METAIRIE, La. (AP) — Saints running back Alvin Kamara rejects the premise that his absence from voluntary practices this offseason indicates a lack of enthusiasm for — or commitment to — learning New Orleans' new offense.

“I’ve been in this eight years," said Kamara, who was selected by New Orleans in the third round of the 2017 NFL draft and wound up being the AP Offensive Rookie of the Year. “I’m pretty confident in my ability to pick up on information.”

Kamara practiced for the first time this offseason on Tuesday, the first day of mandatory minicamp. As he's done most of his career, he skipped nine voluntary practices spread over the previous three weeks, opting instead to work out with his personal trainer in Miami.

Kamara speaks fondly of his usual offseason routine, which introduced him to an array of novel drills to work on his balance and agility in addition to strength and conditioning. He credits it for helping him surpass 1,100 yards from scrimmage in each of his seven NFL seasons — and for a slew of highlight-reel scoring runs on which he bounced off, slipped out of or darted around multiple attempted tackles along the way.

Now, however, the Saints have a new offensive coordinator in Klint Kubiak. His scheme represents a departure from the offense that former coach Sean Payton and former coordinator Pete Carmichael Jr. — a Payton protege — ran during Kamara’s seven previous NFL seasons.

Saints coach Dennis Allen said it “remains to be seen” if Kamara is a bit behind his teammates in terms of adapting to the new scheme, which emphasizes outside zone runs and an array of play-action passes, with running backs often the intended targets.

“I'm not worried about Alvin really knowing what to do; he's really smart and he's a professional," Allen said. "It's really more about getting the rhythm and the timing ... and how these particular plays need to be run and what that feels like.”

Kamara says he understands there were several reasons why fans and the Saints alike would have liked to see him participate more in the offseason training opportunities offered at Saints headquarters the past month.

The Saints have missed the playoffs for three straight seasons, and Kamara is coming off his least productive season statistically.

“I understand what kind of the word has been — doing something different and everybody being here," Kamara said. “I kind of just stuck with what I know, you know? I don’t think any of my teammates took offense to it, really.”

Kamara’s 694 yards rushing last season were a career low, and his 466 yards receiving were his second fewest in a season. He also missed four games — three because of a suspension and one because of an ankle injury.

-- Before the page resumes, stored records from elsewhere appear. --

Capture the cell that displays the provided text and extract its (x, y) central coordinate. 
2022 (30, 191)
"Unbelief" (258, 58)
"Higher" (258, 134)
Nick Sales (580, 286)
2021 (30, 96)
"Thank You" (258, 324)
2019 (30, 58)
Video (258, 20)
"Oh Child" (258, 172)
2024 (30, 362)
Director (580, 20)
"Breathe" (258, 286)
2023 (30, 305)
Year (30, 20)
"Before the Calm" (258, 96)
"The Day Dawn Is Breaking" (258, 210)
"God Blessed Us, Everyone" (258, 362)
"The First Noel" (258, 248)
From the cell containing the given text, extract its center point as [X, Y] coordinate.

“Not even looking at numbers, I just didn’t feel like it was one of one of my better years,” Kamara said.

He also was not shy about questioning the effectiveness of the 2023 offense.

“I just felt like we weren’t where we needed to be,” Kamara said. “I don't think we were doing the best things every week to put ourself in the best position to win.”

Now Kamara says he's encouraged by the Saints' efforts to transition toward the type of offensive scheme that has worked well for defending NFC champion San Francisco, where Kubiak was a top assistant under Kyle Shanahan last season.

“A lot of opportunity out there for me to do different things," Kamara said, expressing admiration for how the Niners deployed similarly versatile running back Christian McCaffrey last season.

“I’m excited for that,” Kamara said. “The most stressful thing for me right now is like, my left rear tire has low pressure. Everything else, I’m good. Like, I feel great, you know? I’m doing what I’ve always done. ... I'm always ready."

NOTES: Saints top cornerback Marshon Lattimore also practiced for the first time this offseason. Like Kamara, he has typically skipped voluntary offseason practices for much of his career.